Why should I care about Kubernetes? I don’t want to be a DevOps Engineer. I am just interested in Machine Learning and building models. I’m sure that many folks have this thought in their minds. While this is partially true, I believe that having a basic understanding of Infrastructure and DevOps is a must for many practitioners. Why?

Because models are useless unless they are deployed into production. And even this is not enough. We then have to maintain it. We need to care about things such as scalability, A/B testing, retraining. MLOps is an ongoing effort to find a standardized solution and solve all of them. Kubernetes seems to be the common denominator for many of those solutions and that’s why I think it would be beneficial for many to write this article.

Here we will explore:

  • What is Kubernetes?

  • The basic principles behind it

  • Why it might be the best option to deploy Machine Learning applications and

  • What features it provides to help us maintain and scale our infrastructure.

  • How to set up a simple Kubernetes cluster in Google cloud

As far as Google cloud concerns, it is an obvious choice because Kubernetes is partially built from a Google team and Google Kubernetes Engine (GKE) is highly coupled with it (more on GKE later).

What is Kubernetes?

In a previous article, we discussed what containers are and what advantages they provide over classic methods such as Virtual Machines (VMs). To sum it up, containers give us isolation, portability, easy experimentation, and consistency over different environments. Plus they are far more lightweight than VMs. If you are convinced about using containers and Docker, Kubernetes will come as a natural choice.

Kubernetes is a container orchestration system that automates deployment, scaling, and management of containerized applications.

In other words, it helps us handle multiple containers with the same or different applications using declarative configurations (config files).

Because of my Greek origin, I couldn’t hold myself from telling you that Kubernetes means helmsman or captain in Greek. It is the person/system that controls the whole ship and makes sure that everything is working as expected.

Why use Kubernetes

But why use Kubernetes at all?

  • It manages the entire container’s lifecycle from creation to deletion

  • It provides a high level of abstraction using configuration files

  • It maximizes hardware utilization

  • It’s an Infrastructure as a Code (IaaC) framework, which means that everything is an API call whether it’s scaling containers or provisioning a load balancer

Despite the high-level abstractions it provides, it also comes with some very important features that we use in our everyday ML DevOps life:

  1. Scheduling: it decides where and when containers should run

  2. Lifecycle and health: it ensures that all containers are up all time and it spins up new ones when an old container dies

  3. Scaling: it provides an easy way to scale containers up or down, manually or automatically (autoscaling)

  4. Load balancing

  5. Logging and monitoring systems

If you aren’t sure we need all of them, make sure to check the previous article of the series where we go through a journey to scale a machine learning application from 1 to millions users.

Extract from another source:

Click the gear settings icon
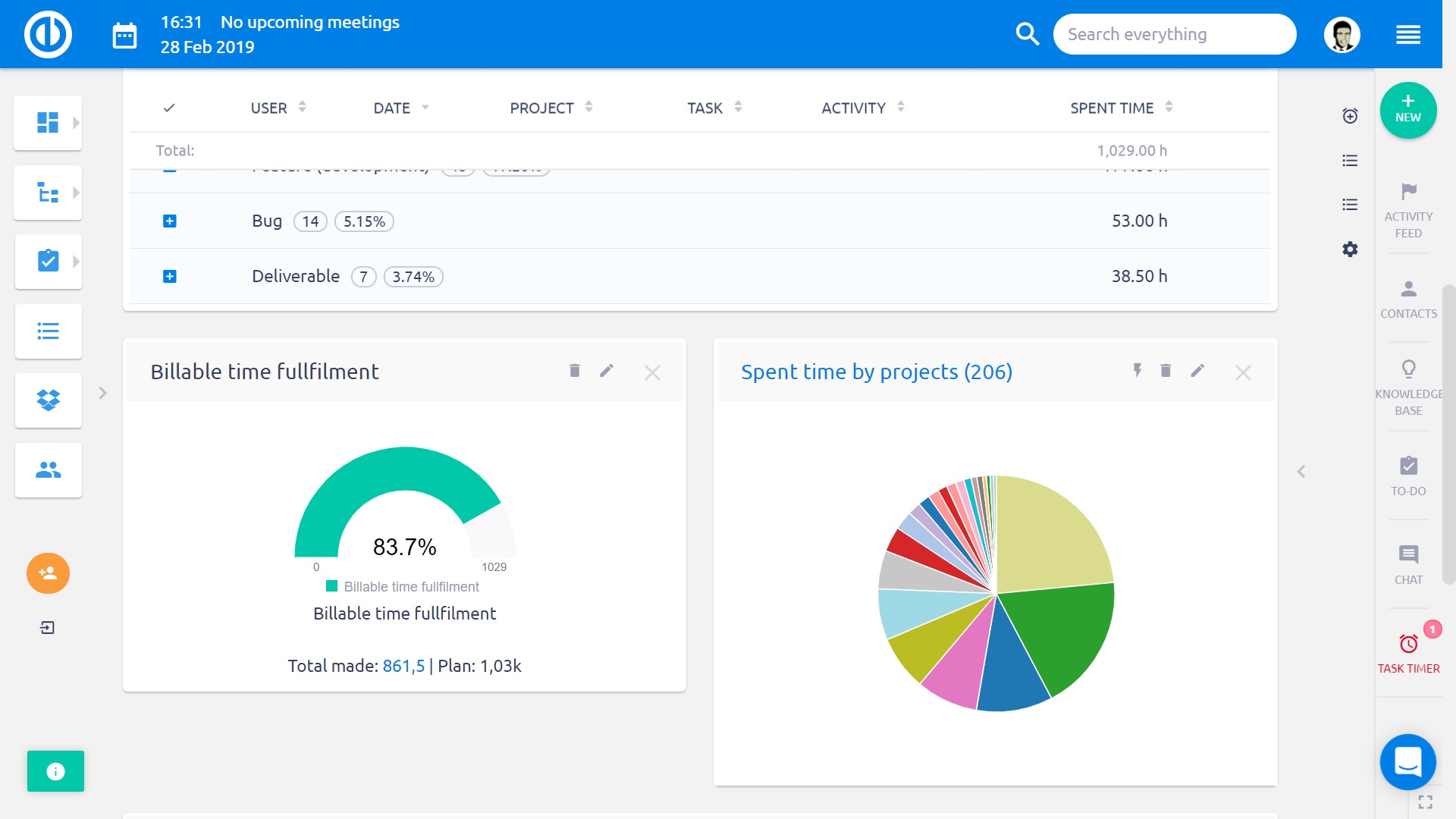Viewport: 1456px width, 819px height. [1350, 249]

Honestly, the trickiest part about Kubernetes is its naming of different components. Once you get a grasp of it, everything will just click in your mind. In fact, it’s not that different from our standard software systems.

Kubernetes fundamentals

In modern web applications, we usually have a server that is exposed to the web and is been hit by different clients. Traditionally, a server is either a physical machine or a VM instance. When we have increased traffic, we add another instance of the server and manage the load using a load balancer. But we might also have many servers hosting different applications in the same system. Then we need an external load balancer to route the requests to the different internal load balancers, which will finally send it to the correct instance, as illustrated below:


Kubernetes does the exact same thing but calls everything with different names. The internal load balancer is called a Service and the external load balancer is called Ingress. The different apps are the Deployments while the application containers are called Pods.


A node is a physical or virtual machine that runs many pods (aka containers) and a cluster is simply a collection of nodes. And to get things more confusing, we can either have a physical cluster or a virtual cluster (this is called namespace) that runs multiple clusters.

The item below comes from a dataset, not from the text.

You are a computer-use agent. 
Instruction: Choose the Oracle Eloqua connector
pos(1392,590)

I know there are too many new terms but things are quite simple actually if you keep in mind the mapping of the different definitions I just mentioned.

Without Kubernetes With Kubernetes
Containers Pod
Internal Load Balancer Service
External Load Balancer Ingress
Application Deployment
Physical Machine Node
Cluster of Machines Cluster
Virtual Cluster Namespace

Let’s see how things work in practice to hopefully make more sense of it. To do that we will deploy our containerized application in Google cloud using the Google Kubernetes Engine (GKE). For those who are new to the series, our application consists of a Tensorflow model that performs image segmentation. Don’t forget that we already built a Docker image so everything is in place to get started.

What is Google Kubernetes Engine(GKE): fundamentals and installation

Google Kubernetes Engine (GKE) is a Google cloud service that provides an environment and APIs to manage Kubernetes applications deployed in Google’s infrastructure. Conceptually it is similar to what Compute Engine is for VMs. In fact, GKE runs on top of Compute Engine instances but that’s another story.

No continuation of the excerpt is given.